Check out my (super simple) faux metallic DIY dog statue. So cute. Need a little bit of decorative doggy flair for your holiday vignette or perhaps a creative DIY Christmas present for a dog lover? Check out the details below for how to turn just about any object into a vintage style faux metallic decoration. We won’t judge if you decide to make a cat ornament. We promise…
Christmas Has Gone to the Dogs!
This is an easy (and inexpensive) makeover painting project for new, old, or upcycled objects. I’ve opted for a hammered metal paint, but you can easily adapt to other painting finishes to suit your person decorating style and tastes. I used a pre-made Christmas tree (wood) and dog figurine (papier mache) for two different examples in two different finishes to demonstrate just how simple and versatile this little DIY can be. The tree was purchased to paint for Christmas and the dog figurine had been lingering in my craft stash for years.
Options for the Base Dog Statue
Finding a Ready Made Dog Statue
Making Your Own Dog Statue
- Making a 3D Papier Mache Dog Sculpture (Jennevieve Schlemmer) It’s enormous! We love it!
- Papier Mache Tutorials (The Papier Mache Resource)
- Paper Mache Tutorials – Animals (Ultimate Paper Mache)
Other Makeover Ideas
What to paint? That’s completely up to you! Letters and words (wooden or paper), picture frames, and general decorations work great with this method. You can paint just about anything for your Christmas decor or other purposes, for yourself or for gifting. My tree holds the stack of our incoming cards (we save them all for opening on Christmas Day) each year. The silver dog was originally part of our Christmas decoration display, but after the holidays, it moved to the office. It occupies pride of place atop my dog books on a shelf. Metallics are so easy and versatile. Objects can easily transition from day-to-day decor to a custom holiday vignette and back again.
Tip: If you are using papier mache like my dog figurine and would like to make it into a paperweight or bookend, you can drill, fill, and patch before painting to transport a simple shape like this into a hefty “metal” object. Alternatively, you can leave it hollow and mount it on a block for weight.
Painting the Statue
My Selection of Hammered Metal Paint
With a little bit of prep and the right paint, you can transform just about anything. For easily creating a slightly antiqued vintage fake metal look on any surface, I love hammered metal effect paint. Brands and options will vary depending on where you live, but you can typically find these in the metal and rust paint section of your hardware store.

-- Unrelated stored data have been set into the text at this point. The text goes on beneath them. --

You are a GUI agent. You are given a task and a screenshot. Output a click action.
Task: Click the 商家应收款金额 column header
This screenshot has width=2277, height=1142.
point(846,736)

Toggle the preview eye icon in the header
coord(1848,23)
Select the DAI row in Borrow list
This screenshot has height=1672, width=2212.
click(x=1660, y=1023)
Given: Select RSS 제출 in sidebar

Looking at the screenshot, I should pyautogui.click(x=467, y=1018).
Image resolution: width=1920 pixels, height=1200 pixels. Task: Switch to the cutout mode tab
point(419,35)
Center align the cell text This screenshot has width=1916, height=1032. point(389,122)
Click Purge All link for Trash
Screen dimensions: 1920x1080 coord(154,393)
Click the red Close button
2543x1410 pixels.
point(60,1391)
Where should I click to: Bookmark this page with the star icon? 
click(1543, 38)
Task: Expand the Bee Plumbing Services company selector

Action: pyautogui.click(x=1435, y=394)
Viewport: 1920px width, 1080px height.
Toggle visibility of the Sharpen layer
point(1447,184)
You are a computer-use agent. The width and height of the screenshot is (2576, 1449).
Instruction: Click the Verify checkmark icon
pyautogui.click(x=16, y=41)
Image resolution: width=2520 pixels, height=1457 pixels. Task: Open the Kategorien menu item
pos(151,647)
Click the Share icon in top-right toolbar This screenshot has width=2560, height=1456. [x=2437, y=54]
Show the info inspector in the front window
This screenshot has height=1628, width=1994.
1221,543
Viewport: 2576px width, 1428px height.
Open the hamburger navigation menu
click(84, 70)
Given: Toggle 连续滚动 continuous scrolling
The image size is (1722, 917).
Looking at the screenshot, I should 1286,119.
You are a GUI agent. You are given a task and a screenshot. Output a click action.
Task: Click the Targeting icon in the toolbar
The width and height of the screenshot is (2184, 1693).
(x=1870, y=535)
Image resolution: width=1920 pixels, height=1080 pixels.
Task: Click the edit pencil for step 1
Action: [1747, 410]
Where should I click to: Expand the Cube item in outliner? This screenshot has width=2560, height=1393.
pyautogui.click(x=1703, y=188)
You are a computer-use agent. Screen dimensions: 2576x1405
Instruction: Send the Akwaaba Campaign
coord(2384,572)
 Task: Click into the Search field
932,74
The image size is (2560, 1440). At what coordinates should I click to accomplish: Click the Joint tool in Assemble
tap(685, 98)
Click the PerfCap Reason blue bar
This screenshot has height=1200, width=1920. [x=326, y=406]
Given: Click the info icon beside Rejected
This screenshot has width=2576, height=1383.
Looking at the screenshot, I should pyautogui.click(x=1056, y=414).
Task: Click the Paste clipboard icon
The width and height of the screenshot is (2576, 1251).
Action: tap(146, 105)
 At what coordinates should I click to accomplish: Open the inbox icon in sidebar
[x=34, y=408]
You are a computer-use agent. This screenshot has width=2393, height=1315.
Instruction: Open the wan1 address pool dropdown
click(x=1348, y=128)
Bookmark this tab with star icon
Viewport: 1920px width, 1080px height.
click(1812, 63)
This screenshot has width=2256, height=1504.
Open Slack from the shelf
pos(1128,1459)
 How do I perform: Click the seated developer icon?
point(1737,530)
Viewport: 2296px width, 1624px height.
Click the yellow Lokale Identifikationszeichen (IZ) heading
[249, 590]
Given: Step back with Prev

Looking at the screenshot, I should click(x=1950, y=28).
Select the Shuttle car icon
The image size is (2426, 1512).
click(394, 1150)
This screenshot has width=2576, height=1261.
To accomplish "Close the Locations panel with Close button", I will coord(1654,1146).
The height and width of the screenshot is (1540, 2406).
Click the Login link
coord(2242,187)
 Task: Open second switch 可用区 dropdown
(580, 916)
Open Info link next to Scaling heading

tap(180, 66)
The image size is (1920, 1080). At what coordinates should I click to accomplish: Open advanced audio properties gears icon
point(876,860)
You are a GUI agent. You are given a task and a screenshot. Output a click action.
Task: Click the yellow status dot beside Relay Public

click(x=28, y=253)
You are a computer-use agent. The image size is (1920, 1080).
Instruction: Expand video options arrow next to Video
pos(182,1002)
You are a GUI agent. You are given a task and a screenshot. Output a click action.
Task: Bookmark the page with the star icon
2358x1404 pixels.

They are made for painting and restoring metal, but work nicely on other substrates (patch test first if you are unsure). It is usually available as an aerosol or a traditional paint. The latter takes a little longer, but creates a nice thick authentic “metal” finish when used on non-metallic objects. Check out my vintage style personalised pet picture frames to see the same paint applied with an additional antiquing for a faux vintage metal look.
We rarely use solvent-borne paints, but we think that the outcome justifies the exception to our tree-hugging ways for this purpose. A little tin goes a very long way and a fresh new paint job has saved many a dilapidated and well-worn item from rubbish around our place.
Supplies and Materials
To paint a statue, like the some shown here, you will need a suitable base shape, suitable paint (see above), and paint brush. Choose a suitably sized brush for your project. This is one instance where I’m happy to use a low quality or single use brush as clean-up is a nightmare with this paint. Bonus points if you paint multiple projects at once! Tip: Wrapping the bush in cling-film or inverting your glove onto the brush will keep it usable for the next coat.
- Base statue or figurine (see tips above)
- Paint brush
Preparation and Painting
Ready-made Papier mache like my dog statue doesn’t require any special prep. You may need to wash, dry, sand, and or prime some objects.
Set up a work area in a well-ventilated location. This is stinky messy work, so outdoors on a warm (not hot) day somewhere sheltered from direct sun is ideal. Follow all of the safety guidance on your chosen paint product.
Ensure that your object is clean and dry, then get to work. Hammered metal effect paint is very thick, and is best applied in thin coats to avoid gloopy dripping and sagging. Intricate objects, like the Christmas tree, work best when you paint the detail or inset areas first and then smooth the transition onto the flat surfaces. Work in multiple coats for a nice finish, with a light sand in between coats if you have any irregularities or drips to fix. Dry thoroughly before use.